Review-driven regression groups:

• TestRunWithFallbackMalformedInternals (1) — reviewer's exact repro: StructuredExtractionResult(nodes=[{}]) (a dict instead of an ExtractedNode) makes ExtractedGraph construction raise pydantic ValidationError. The wrapper catches it and falls back; compiled_exception starts with "MalformedResultInternals:" so logs can route this separately from extractor exceptions.
• TestRunWithFallbackEdgeFailureWithBothIds (2) — EDGE-scope failure with both node_id and edge_id populated (mirroring #76's missing_endpoint_key) drops the edge, not the referenced endpoint; symmetric pinpointability check ensures NODE-scope failure missing node_id is treated as unpinpointable even when edge_id is set.
• TestRunWithFallbackSystemExit (2) — SystemExit from the compiled extractor is captured as fallback_for_event; KeyboardInterrupt propagates through so operator cancellation works.
• TestRunWithFallbackSpanSetShape (7) — fully_handled_span_ids=None falls back; partially_handled_span_ids="span1" falls back (would otherwise corrupt to {"s","p","a","n","1"} via set(...) coercion); list rejected (wrong container type); non-string entry rejected; empty-string entry rejected; frozenset accepted; combined NODE-failure + fully_handled_span_ids=None falls back via span-set validation rather than crashing in the filtered-path's set(...) coercion.
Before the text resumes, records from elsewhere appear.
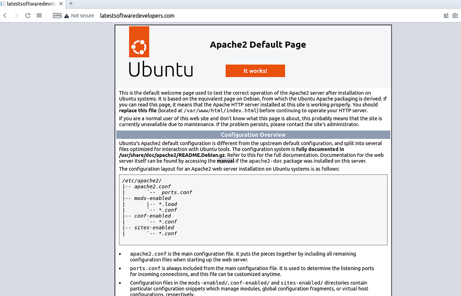Screen dimensions: 461x296
Task: Reload the current page
Action: (x=27, y=15)
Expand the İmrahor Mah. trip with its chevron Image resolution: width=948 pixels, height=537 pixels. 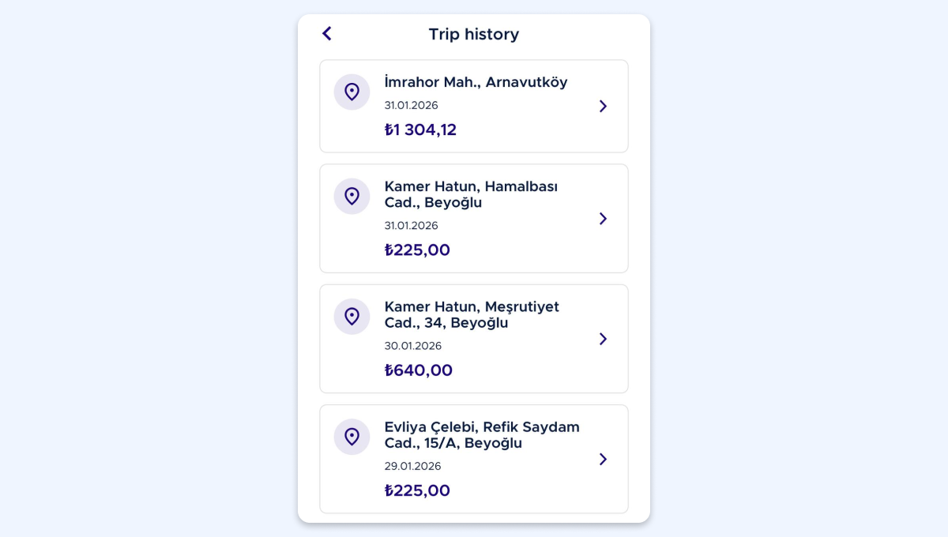coord(603,106)
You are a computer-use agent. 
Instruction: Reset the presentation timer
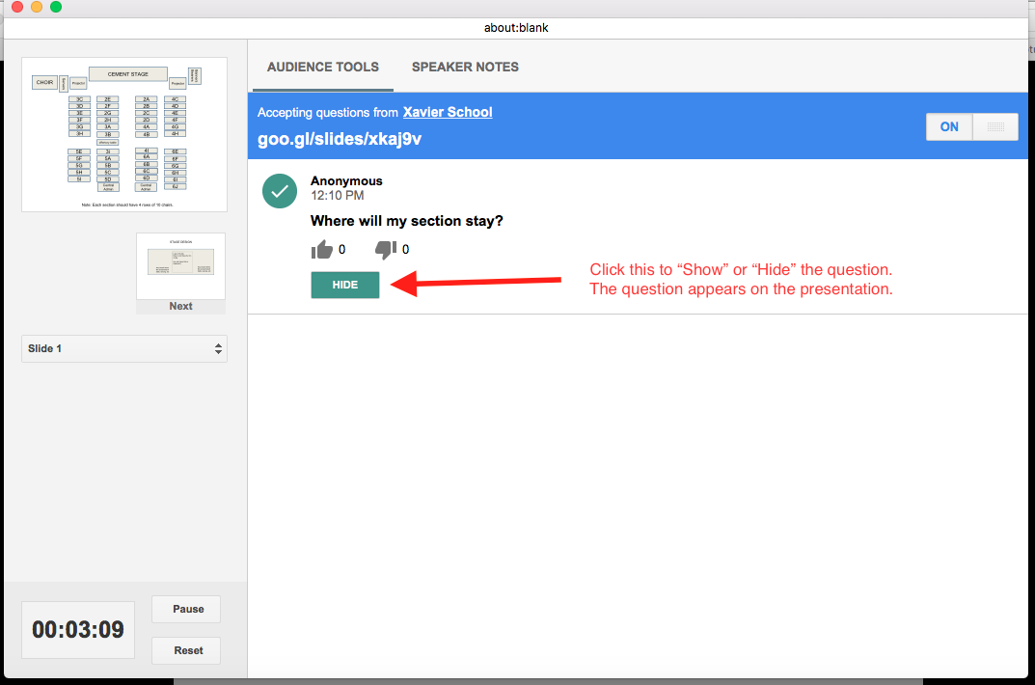[188, 650]
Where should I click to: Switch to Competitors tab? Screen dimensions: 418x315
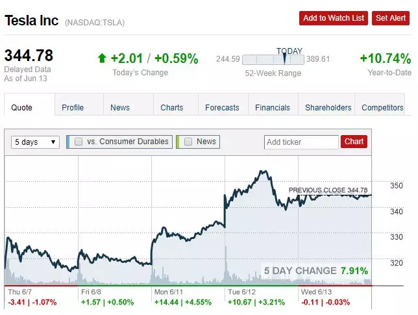tap(382, 108)
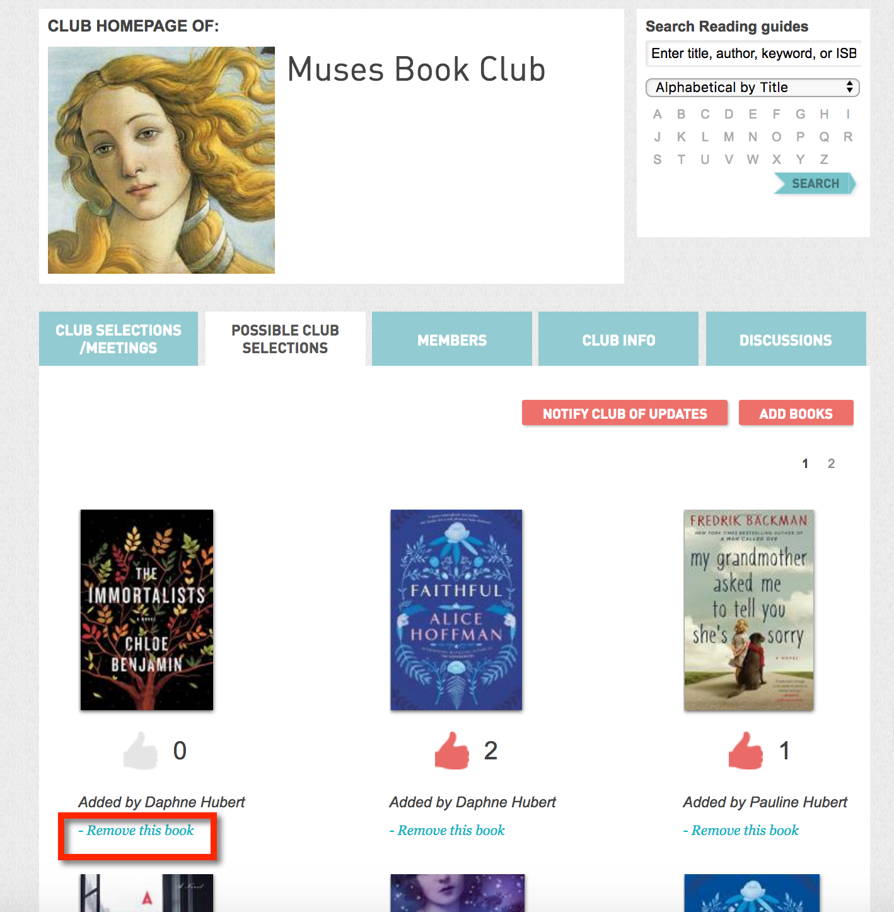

Out of scope (deferred to other C2 sub-PRs)

• Orchestrator call-site swap — where in ontology_graph.py / the orchestrator does run_with_fallback actually replace direct extractor calls? C2.c.
• BigQuery-table bundle mirror for cross-process distribution. C2.c.
• Revalidation harness — scheduled / on-demand agreement check between compiled and reference outputs. C2.d.
• AI.GENERATE-backed adapter that fits the StructuredExtractor callable signature so it can be passed as fallback_extractor. The wrapper itself is signature-agnostic; how the runtime constructs an AI.GENERATE fallback is the orchestrator integration's concern, not this wrapper's.

Related

• extractor_compilation_runtime_target.md — the RFC that decided client-side Python is the Phase 1 runtime target. C2.b is the safety net that decision needs.
• extractor_compilation_bundle_loader.md — C2.a's loader produces the compiled_extractor that this wrapper validates.
• ontology/validation.md — the failure-code surface (ValidationFailure.scope / code / node_id / edge_id) that this wrapper routes on.